1.Daily log volume 20 GB.
2.Data Retention period -3 years of data approx 25 TB
3.Do we need to consider any extra memory when it is to store logs in Elastic Search.(For ex When we used 2 MB for file in logstash input found 5 MB file storage in Elastic Search with default template in place)

please Suggest if we can go for any hadoop storage.
Please suggest the Elastic Search Cluster setup for better performance.

Aside from "it depends" (e.g. you didn't include any information on what your query patterns will look like) - you might find the following video

https://www.elastic.co/elasticon/conf/2016/sf/quantitative-cluster-sizing3

and docs

helpful.

Wrt. to Hadoop storage: https://www.elastic.co/products/hadoop gives you a two-way Hadoop/Elasticsearch connector. Not sure if this is what you are looking for.

Hope this helps,
Isabel

Hi mainec
Thanks for your reply.
we just wanted to know a basic idea on
What would be ideal cluster configuration (Number of node, CPU, RAM, Disk size for each node, etc) for storing the above mentioned volume of data in ElasticSearch?

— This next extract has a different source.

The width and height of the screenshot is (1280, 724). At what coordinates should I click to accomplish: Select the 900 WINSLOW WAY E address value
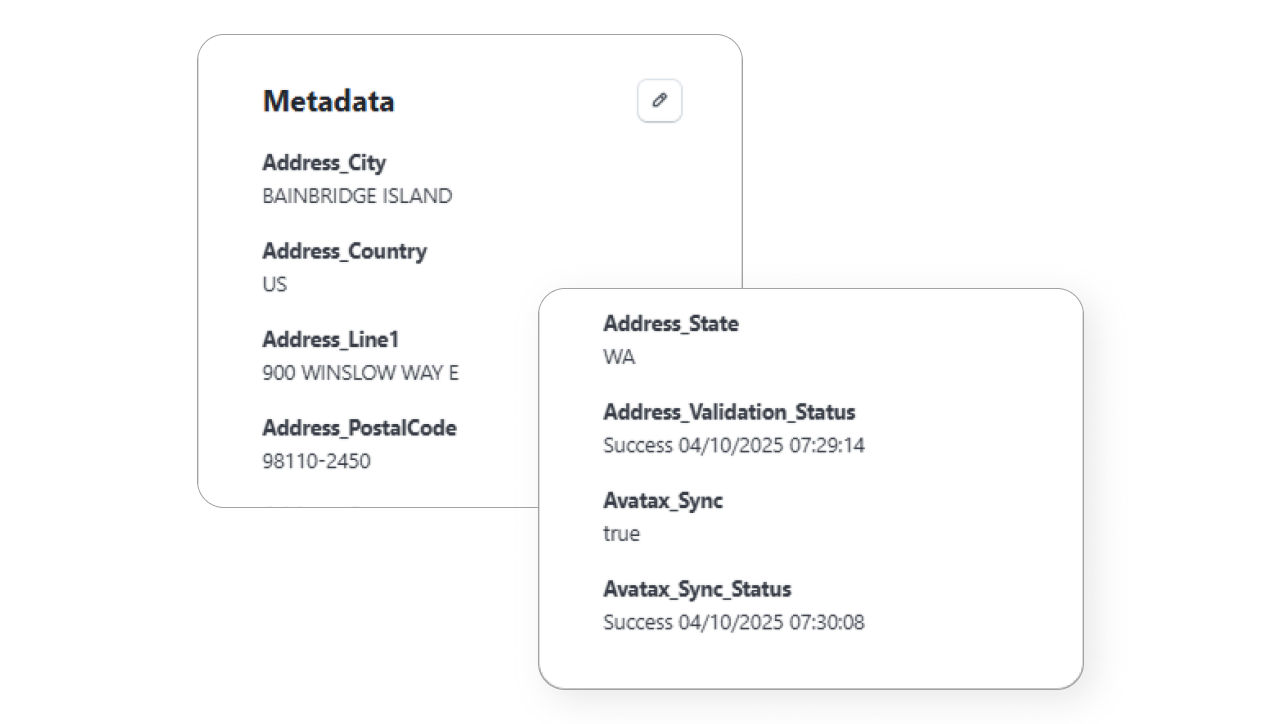pos(360,373)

I would join the question.
We are also evaluating to use the stack for Log-management.
We have fairly the same requirements as Mohana01 mentioned, despite the data retention.

Is there any point we can start with? Any rough recommendation on hardware to start with a stable but not oversized system?

For log analysis purpose, I would recommend you use the hot warm architecture per https://www.elastic.co/blog/hot-warm-architecture.

You can keep most recent logs (usually from last 2 weeks to 1 month) on hot nodes. 2x data nodes are enough in your case with 20GB/day * 30 days = 600 GB. If 20GB/day is your raw logs, they may be less or more when stored in Elasticsearch depending on your use case.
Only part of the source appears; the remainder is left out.